Priming for Printing

Up until this point, your "book" hasn't really been a book at all -- it has been a manuscript. The next step is to convert this manuscript into a printable form -- the baseline for what will actually become a physical book.

This is far easier today than it has ever been before. With a decent PC and the right desktop publishing software, you can create a printer-ready book in digital form. With this software, you can adjust margins and font size to get at your desired page count.

You can't simply send the printer a formatted Microsoft Word Document, because that type of word processing program isn't designed with the necessary print drivers to use a printing press. Instead, you need to format your book with one of two programs: Quark Xpress or Adobe Pagemaker.
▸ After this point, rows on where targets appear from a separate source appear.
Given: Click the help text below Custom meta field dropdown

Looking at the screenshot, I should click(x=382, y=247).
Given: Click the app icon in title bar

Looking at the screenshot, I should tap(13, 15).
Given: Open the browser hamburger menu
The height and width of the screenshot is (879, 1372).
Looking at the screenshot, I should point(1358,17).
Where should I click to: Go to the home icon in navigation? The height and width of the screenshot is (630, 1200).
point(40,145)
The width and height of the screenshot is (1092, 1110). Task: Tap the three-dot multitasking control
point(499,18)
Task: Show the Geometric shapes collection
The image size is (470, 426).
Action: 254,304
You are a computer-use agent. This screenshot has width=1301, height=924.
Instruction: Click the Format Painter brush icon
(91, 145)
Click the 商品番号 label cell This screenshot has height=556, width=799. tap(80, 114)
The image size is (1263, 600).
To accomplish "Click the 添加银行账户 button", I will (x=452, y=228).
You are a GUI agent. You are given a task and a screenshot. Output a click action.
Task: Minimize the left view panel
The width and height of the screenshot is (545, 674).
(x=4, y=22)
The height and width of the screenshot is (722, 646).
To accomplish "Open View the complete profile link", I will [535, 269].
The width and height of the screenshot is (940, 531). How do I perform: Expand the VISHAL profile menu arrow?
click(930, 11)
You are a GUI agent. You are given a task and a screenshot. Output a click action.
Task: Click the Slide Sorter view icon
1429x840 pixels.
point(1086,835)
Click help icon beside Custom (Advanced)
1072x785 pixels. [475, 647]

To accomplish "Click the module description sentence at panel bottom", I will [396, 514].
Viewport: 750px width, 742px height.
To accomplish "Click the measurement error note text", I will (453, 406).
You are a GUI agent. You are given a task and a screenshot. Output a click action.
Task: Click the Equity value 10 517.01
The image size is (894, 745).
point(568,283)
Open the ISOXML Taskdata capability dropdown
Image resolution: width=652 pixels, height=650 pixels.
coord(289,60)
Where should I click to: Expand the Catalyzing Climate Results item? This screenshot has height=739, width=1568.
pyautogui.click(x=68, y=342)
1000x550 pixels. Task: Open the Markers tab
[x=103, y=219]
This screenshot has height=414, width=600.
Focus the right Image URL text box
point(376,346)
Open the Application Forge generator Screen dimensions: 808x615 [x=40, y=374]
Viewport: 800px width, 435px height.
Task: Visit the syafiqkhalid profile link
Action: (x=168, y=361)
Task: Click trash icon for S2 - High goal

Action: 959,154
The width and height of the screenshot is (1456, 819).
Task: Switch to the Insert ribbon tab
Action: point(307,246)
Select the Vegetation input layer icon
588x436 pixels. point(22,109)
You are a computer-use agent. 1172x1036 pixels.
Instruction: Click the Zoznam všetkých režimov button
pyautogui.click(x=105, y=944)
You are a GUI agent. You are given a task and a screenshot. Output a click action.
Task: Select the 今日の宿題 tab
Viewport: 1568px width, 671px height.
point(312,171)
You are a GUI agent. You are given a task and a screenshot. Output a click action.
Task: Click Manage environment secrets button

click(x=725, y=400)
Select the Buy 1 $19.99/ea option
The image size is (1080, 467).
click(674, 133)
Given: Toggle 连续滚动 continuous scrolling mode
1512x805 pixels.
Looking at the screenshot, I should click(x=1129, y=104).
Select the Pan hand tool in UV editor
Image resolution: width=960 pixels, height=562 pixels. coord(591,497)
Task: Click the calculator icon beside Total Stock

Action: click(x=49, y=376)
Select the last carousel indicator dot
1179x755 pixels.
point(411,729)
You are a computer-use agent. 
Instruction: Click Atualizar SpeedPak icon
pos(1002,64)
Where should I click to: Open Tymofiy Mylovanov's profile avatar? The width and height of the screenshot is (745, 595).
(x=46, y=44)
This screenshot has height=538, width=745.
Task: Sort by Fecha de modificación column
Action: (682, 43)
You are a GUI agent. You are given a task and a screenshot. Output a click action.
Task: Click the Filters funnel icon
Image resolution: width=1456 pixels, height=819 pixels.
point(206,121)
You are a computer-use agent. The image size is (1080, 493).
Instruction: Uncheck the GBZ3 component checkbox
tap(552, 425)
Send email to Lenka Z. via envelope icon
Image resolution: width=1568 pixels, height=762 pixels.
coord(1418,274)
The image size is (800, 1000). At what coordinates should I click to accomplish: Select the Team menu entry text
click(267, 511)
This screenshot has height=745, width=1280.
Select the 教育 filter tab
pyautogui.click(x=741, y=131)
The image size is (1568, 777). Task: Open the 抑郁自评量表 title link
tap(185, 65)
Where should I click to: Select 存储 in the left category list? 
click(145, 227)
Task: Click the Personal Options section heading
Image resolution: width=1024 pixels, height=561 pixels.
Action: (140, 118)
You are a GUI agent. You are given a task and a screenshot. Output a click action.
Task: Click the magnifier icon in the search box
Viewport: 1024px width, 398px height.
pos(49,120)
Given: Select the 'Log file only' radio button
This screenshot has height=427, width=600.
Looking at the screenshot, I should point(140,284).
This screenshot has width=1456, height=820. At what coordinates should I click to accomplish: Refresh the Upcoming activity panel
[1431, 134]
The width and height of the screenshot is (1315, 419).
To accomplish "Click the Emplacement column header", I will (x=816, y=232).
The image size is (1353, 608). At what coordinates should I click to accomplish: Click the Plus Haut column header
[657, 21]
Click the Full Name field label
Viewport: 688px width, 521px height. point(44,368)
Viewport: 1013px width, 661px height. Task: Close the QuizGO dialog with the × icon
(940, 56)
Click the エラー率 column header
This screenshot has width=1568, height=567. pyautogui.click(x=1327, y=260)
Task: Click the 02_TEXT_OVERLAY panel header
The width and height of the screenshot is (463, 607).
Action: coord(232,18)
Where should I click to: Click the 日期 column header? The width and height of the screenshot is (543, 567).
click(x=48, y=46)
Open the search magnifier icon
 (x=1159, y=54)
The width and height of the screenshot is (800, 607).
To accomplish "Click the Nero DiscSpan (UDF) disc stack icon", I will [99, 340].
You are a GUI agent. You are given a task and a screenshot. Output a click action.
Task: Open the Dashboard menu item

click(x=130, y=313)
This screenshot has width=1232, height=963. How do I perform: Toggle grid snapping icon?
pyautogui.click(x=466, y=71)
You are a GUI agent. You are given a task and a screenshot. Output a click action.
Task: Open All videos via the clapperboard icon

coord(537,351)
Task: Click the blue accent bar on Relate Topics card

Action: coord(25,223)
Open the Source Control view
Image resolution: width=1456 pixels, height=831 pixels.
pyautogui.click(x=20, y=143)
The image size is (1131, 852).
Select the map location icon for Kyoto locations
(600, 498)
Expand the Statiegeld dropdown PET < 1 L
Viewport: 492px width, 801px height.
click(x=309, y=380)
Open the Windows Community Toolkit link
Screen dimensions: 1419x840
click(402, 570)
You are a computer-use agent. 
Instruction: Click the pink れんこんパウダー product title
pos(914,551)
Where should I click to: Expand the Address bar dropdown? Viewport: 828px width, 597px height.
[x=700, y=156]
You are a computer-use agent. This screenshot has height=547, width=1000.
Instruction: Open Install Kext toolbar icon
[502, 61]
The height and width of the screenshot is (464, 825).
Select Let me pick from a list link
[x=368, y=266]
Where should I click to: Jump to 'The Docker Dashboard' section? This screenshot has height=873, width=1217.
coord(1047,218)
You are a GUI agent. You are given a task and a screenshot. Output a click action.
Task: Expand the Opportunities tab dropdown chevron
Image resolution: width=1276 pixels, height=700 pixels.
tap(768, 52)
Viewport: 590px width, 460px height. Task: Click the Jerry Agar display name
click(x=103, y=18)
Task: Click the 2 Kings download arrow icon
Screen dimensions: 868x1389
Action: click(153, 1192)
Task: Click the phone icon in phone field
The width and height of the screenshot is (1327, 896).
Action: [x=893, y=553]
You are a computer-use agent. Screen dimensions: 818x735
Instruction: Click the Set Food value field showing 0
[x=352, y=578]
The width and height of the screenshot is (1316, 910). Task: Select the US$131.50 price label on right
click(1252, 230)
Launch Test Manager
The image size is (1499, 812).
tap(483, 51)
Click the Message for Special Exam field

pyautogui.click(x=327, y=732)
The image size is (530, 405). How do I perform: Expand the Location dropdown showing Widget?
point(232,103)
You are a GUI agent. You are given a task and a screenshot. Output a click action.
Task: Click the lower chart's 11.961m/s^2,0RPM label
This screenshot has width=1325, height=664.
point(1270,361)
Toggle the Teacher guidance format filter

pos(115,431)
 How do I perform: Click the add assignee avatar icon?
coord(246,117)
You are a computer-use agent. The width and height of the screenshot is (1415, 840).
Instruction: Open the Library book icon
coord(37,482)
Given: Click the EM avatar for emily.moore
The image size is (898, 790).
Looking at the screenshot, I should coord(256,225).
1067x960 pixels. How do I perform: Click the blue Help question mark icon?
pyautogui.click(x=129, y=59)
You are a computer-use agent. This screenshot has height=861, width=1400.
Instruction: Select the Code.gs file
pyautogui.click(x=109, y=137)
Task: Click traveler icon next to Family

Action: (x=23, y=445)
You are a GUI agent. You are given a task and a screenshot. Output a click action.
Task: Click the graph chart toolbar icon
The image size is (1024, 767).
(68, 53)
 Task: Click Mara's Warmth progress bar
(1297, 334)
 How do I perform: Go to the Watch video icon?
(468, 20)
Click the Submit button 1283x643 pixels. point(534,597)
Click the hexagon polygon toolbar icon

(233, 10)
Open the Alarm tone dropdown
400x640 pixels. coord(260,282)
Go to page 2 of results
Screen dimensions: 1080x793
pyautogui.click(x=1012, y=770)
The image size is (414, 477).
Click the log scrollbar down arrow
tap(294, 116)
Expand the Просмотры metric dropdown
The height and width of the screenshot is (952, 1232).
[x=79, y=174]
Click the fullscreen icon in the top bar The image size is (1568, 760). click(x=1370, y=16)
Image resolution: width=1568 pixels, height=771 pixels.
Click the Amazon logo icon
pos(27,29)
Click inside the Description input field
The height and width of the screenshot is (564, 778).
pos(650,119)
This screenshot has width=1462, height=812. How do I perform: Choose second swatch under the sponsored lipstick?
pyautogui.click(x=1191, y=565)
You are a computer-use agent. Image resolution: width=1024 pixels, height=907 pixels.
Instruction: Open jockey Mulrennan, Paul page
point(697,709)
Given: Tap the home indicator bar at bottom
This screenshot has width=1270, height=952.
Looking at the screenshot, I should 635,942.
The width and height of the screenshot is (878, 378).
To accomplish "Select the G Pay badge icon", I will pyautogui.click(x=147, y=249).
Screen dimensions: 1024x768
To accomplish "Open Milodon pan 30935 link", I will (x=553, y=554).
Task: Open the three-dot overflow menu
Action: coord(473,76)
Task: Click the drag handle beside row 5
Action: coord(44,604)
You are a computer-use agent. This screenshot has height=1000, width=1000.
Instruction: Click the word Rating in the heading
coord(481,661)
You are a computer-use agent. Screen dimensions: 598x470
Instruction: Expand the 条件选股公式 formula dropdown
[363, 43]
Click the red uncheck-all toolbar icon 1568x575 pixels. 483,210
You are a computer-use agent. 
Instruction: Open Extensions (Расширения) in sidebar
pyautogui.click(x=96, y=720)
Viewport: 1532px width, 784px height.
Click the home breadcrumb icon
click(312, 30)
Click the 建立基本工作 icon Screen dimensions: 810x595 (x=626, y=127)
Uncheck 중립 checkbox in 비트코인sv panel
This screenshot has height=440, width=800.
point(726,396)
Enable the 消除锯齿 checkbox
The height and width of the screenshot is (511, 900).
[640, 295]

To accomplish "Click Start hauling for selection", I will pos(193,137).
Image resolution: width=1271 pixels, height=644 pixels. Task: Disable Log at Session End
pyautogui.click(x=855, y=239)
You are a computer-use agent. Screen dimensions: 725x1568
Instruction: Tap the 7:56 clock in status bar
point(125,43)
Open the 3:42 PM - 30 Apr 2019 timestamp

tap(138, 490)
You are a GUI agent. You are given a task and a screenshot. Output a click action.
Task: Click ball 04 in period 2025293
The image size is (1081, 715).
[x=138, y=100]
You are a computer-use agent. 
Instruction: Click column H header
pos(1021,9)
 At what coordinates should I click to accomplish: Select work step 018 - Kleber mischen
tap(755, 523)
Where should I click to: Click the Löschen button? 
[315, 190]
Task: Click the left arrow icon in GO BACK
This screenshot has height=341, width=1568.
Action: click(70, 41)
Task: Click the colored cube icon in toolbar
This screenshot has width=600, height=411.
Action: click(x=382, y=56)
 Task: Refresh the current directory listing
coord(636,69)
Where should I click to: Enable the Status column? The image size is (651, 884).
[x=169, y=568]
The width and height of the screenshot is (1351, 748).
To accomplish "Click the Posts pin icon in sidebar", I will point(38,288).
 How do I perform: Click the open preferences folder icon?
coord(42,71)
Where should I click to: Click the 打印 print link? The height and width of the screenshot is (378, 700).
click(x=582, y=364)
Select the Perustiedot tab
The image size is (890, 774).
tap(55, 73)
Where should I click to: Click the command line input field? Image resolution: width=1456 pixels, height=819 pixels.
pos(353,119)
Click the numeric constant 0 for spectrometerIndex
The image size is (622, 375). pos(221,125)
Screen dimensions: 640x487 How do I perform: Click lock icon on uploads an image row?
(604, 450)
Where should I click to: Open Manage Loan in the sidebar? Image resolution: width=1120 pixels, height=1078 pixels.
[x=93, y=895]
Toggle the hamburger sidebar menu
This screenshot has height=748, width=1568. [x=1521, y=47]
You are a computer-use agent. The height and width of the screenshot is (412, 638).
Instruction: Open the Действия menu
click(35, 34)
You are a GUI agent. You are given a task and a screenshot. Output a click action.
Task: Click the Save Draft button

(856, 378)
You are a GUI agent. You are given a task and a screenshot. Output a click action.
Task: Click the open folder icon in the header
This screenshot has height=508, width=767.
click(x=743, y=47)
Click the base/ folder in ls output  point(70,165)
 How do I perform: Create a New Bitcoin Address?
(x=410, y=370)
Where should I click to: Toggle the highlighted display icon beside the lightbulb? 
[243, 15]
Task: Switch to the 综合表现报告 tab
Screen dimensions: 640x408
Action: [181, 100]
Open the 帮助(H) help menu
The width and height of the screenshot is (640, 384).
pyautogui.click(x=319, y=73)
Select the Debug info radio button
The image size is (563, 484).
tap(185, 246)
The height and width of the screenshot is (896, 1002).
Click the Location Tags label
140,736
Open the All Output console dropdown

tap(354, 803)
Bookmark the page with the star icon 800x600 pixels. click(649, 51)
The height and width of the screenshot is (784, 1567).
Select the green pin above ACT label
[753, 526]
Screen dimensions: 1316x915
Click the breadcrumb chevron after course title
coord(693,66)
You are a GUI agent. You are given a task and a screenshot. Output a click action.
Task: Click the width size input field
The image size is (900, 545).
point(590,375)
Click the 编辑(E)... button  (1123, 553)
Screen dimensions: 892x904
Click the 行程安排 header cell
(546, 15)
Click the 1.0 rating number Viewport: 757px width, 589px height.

The software itself isn't cheap, and there's a steep learning curve, but a computer literate person can make a go at it with relative ease.

You also can't use one of the fonts that comes with your word processing program. For print-ready material, you need a Postscript font, coupled with Postscript print drivers.

To incorporate illustrations, you'll need a high quality computer scanner and a quality graphics program, like Adobe Photoshop, to get it ready for print.

With your desktop publishing program, you actually put together every single page of the book. Then you save all of this to a CD -- the desktop publishing file, the file for the font you used, and all the graphic files. This is your book, in digital form, ready for the printers.